Data supplied -
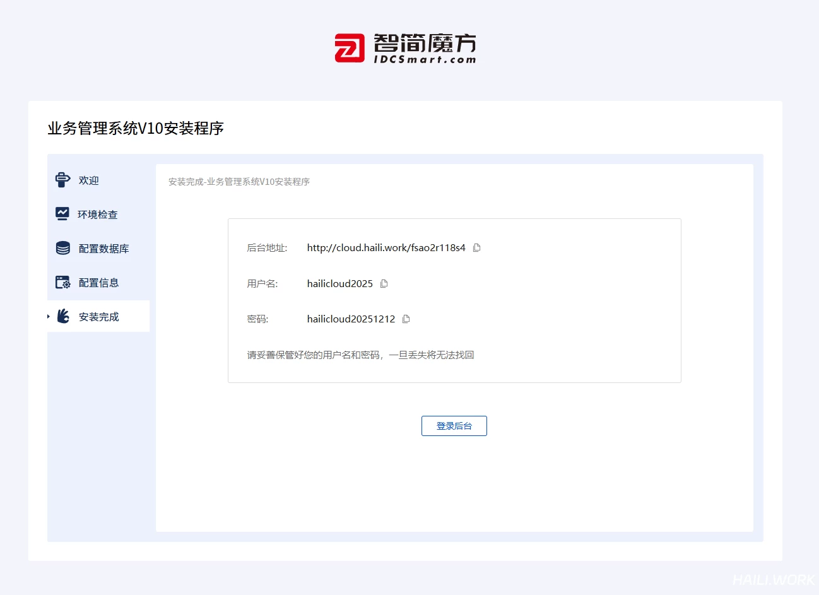Open the 配置数据库 step label

click(103, 249)
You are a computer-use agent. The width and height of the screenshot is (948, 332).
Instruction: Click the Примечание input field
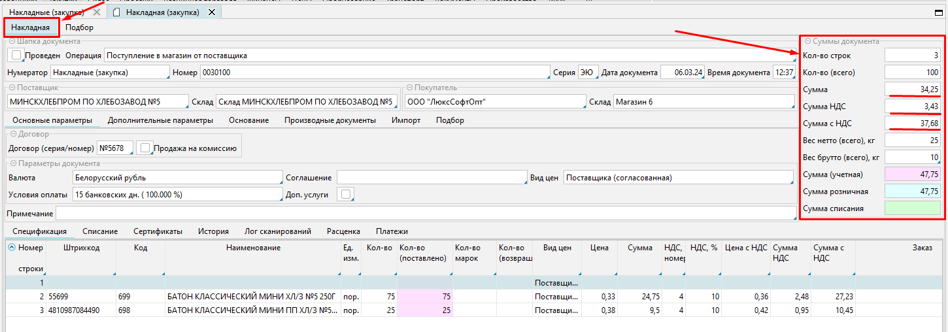click(425, 214)
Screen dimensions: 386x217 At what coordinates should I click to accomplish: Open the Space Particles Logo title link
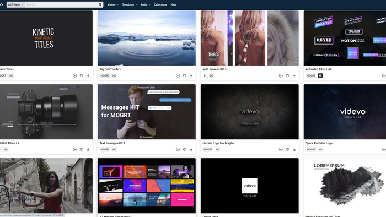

What is required -
Return, exactly as they appear, the lines from the line containing "Instruction: Click the Примечание input field" through the end of the records above, both ends included, without pictures.

Written reply -
Instruction: Click the Примечание input field
click(425, 214)
Screen dimensions: 386x217 At what coordinates should I click to accomplish: Open the Space Particles Logo title link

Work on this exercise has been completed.